Kent konseyi toplantısı günü ve hemen aynı saatlerde, ilçenin Germiyan Köyü civarında oldukça büyük bir yangın meydana gelmişti. Ilıca’da düzenlenen toplantıdan çıkar çıkmaz, şiddetli poyraz etkisi ile gökyüzünü kaplayan dumanlara tanık olduk. Anlatıldığına göre bir vatandaşın, arabasından dışarı fırlattığı sigarası, bir kamera tarafından tespit edilmiş, yangının hemen o bölgede ve aynı saatte çıktığı göz önünde bulundurularak, araç sahibine cezai işlem uygulanmıştı. 

Ancak, aynı gün ve aynı saatlerde bir başka yangın, Ovacık tarafında illegal çöp depolama sahasında çıkmış, şiddetli rüzgar etkisi ile yayılarak çevresindeki ormanlık alana sıçramış ve çok zor söndürülebilmişti. Bu ikinci yangın hakkında hiç kimseye hiçbir cezai işlem uygulanmamıştı. Açıkçası, bahsettiğimiz illegal depolama sahası, derneğimizin kuruluş amaçları ve mesaileri başında yer alır. 

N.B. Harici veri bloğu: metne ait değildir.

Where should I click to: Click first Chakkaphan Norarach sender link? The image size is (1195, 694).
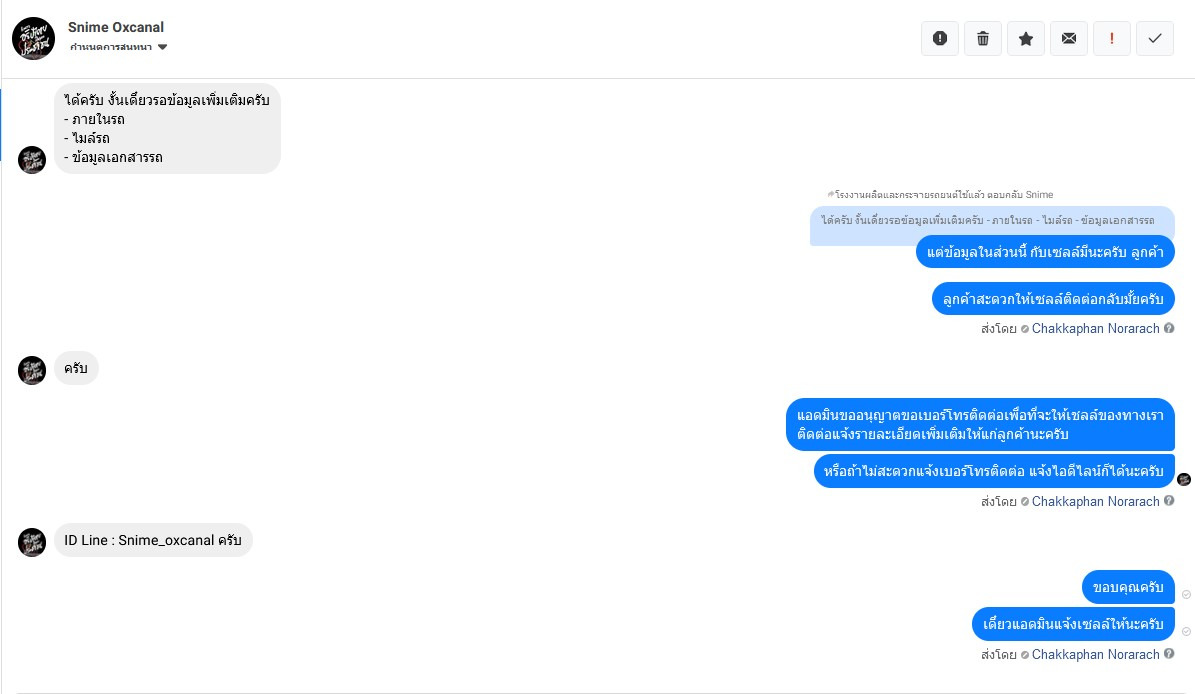(x=1095, y=328)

Derneğimiz kurulduğu 2015 Ocak ayından bu yana illegal çöp döküm alanı hakkında sayısız başvuruda bulunmuş, sayısız dilekçe vermiştir. Madem ki yeni başkan katılımcı demokrasi, şehrin el birliği ile yönetimi, bilmediği veya yanlış bildiği konularda kendisinin uyarılması, yanlışların beraber düzeltilmesi şeklinde çağrıda bulunmakta, biz de bu çağrıya çöp başlığı ile giriş yapmalıyız. Elbette ki anayasamızda da yer alan çevre ilkesi olan, sağlıklı dengeli ve sürdürülebilir çevre olgusu ile kurulan Kent Konseyinin birincil görevi de bu olmalıdır. 

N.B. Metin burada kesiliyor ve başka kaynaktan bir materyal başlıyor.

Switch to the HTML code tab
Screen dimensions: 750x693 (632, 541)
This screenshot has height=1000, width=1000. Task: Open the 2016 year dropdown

2015 yılından 2024 yılına kadar derneğimiz, illegal çöp alanı hakkında sayısız başvuru yapmış, dilekçeler yazmış, 4 kez de Savcılığa Suç Duyurusunda bulunmuştur. İlk refleks, önceki İzmir Valilerimizden Mustafa Toprak’tan gelmiş, alan temizletilip, atık depolama için yasaklanmış, ilgili kurumlara idari cezai yaptırımlar uygulanmıştı. Ardından, alana depolama devam edince, ikinci kez, yine eski İzmir Valisi Sayın Erol Ayyıldız tarafından alana müdahale edilmiş, alan temizlenmiş, tekrar idari işlemler uygulanmıştı. Ancak alana döküm devam etmişti. 

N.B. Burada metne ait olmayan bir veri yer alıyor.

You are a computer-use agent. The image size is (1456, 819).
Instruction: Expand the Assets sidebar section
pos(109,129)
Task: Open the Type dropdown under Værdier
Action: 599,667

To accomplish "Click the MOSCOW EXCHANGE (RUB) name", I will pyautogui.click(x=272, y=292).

İllegal ne demek? Yasal bir döküm alanı değil, demek. Bir yerin yasal bir döküm sahası olabilmesi için, çok sayıda izine, kanuna, Çevresel Etki Değerlendirme raporuna ihtiyacı vardır. Alelade hiçbir alana döküm veya depolama yapamazsınız. İlkel depolama, her tür malzemenin aynı yere gelişigüzel atılmasıdır ki, bu da ayrıca yasaklanmıştır ve suçtur. Diğer yandan yakarak çöp imha etmek de başlı başına başka bir suç ve çevre katliamıdır. Ancak bu işlemler aynı sahada yaklaşık 30 yıldır devam etmektedir. Sigarasını fırlatıp yangın çıkaran bir vatandaş eyleminden ceza alırken, bunu yapan bir kamu kurumuysa, ne hikmetse hiçbir şekilde eyleminden vaz geçirilememektedir.